In 1992, Dayan himself and Hinton were thinking about this, and introduced the first idea for hierarchical reinforcement learning: feudal reinforcement learning [3]. In feudal reinforcement learning, the agent sets goals for an instance of itself and takes small steps to achieve them.

two agents and a planet - one agent is joined by dotted lines, the other by full linesIn hierarchical reinforcement learning, the agent sets goals to an instance of itself that interacts directly with the environment looking to achieve the goals set by the agent.

While learning occurs at different levels of the hierarchy at the same time, from the point of view of the agent, the environment is changing: as the instance of the agent becomes more competent in achieving the goals set, their outcomes also change.
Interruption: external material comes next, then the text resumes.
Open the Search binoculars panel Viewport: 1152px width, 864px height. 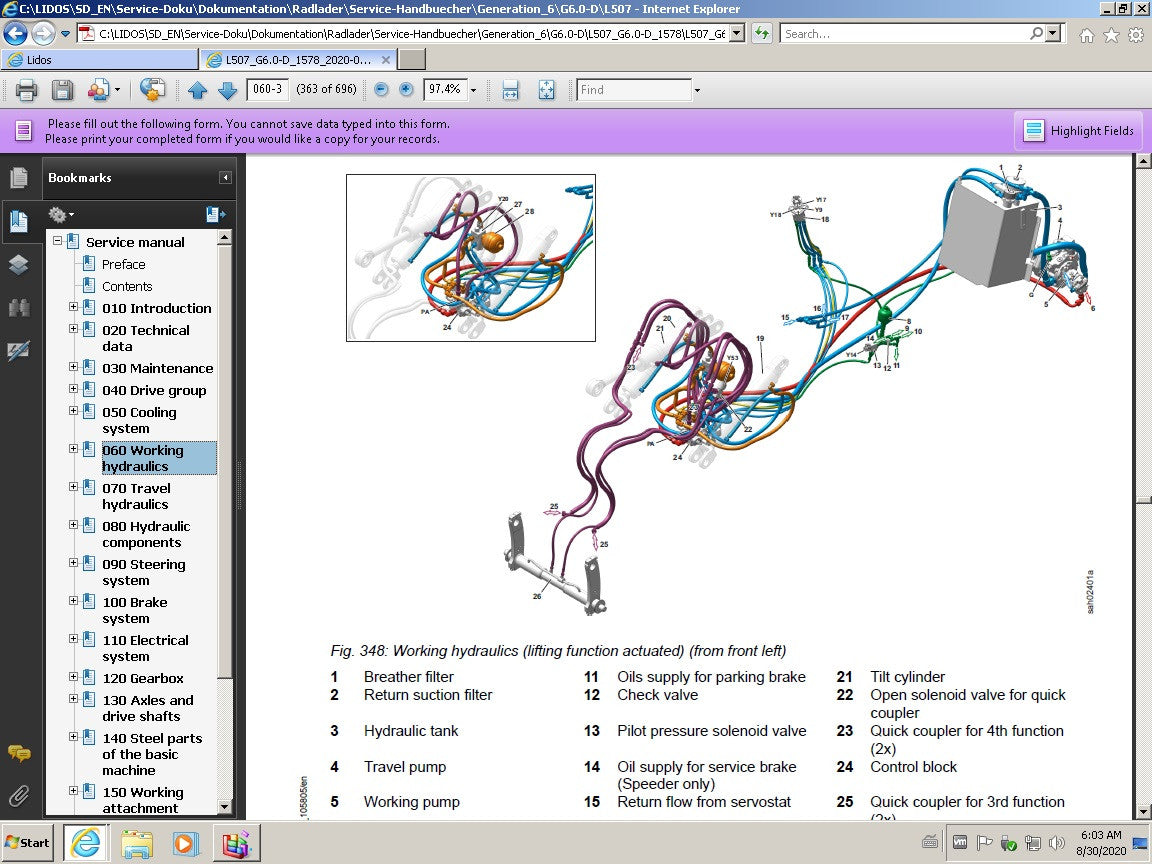(18, 308)
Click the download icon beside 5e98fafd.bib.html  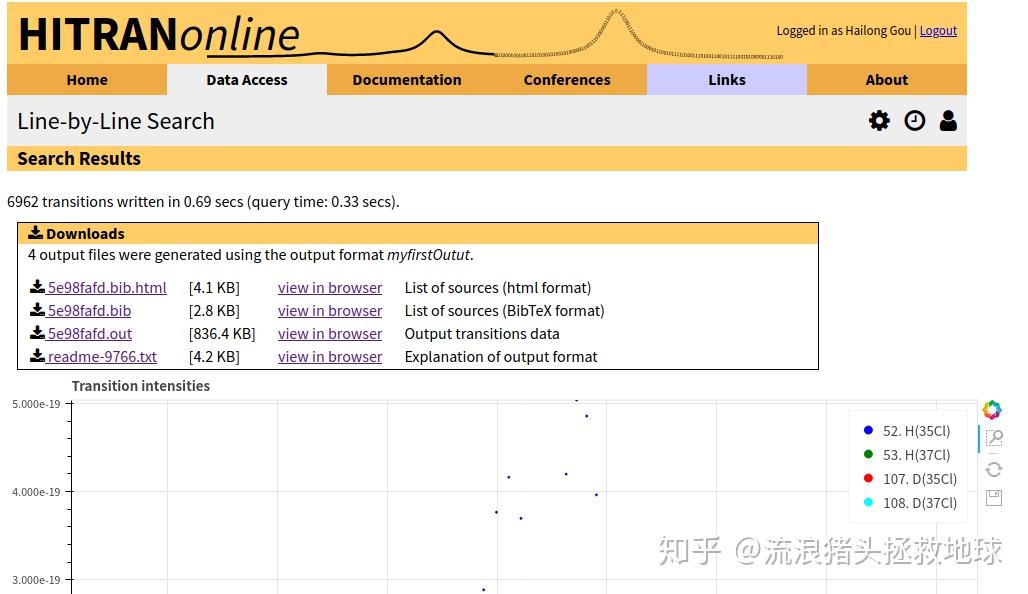tap(37, 287)
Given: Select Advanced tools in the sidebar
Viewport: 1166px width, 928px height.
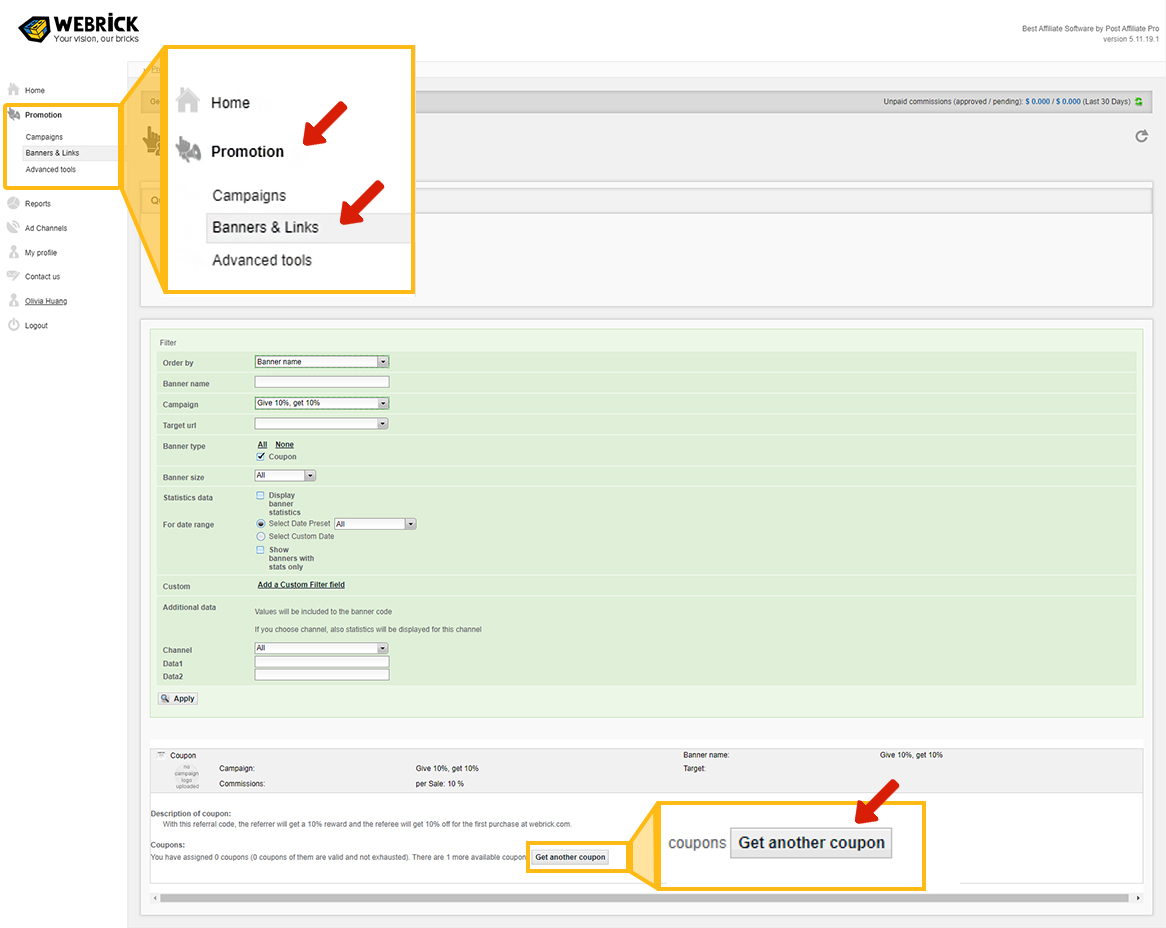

In our work, we show that, despite this fundamental difference, Q-learning also solves the hierarchical decision making process.

To establish our result, we first show that the dependencies within the hierarchy are smooth. Therefore, while the policy of the instance of the agent changes, the environment that the agent views also changes. Then, we show that Q-learning converges in changing, but converging, environments. Putting our two results together, we conclude that Q-learning converges with probability 1 to the correct solution at all levels of the hierarchy.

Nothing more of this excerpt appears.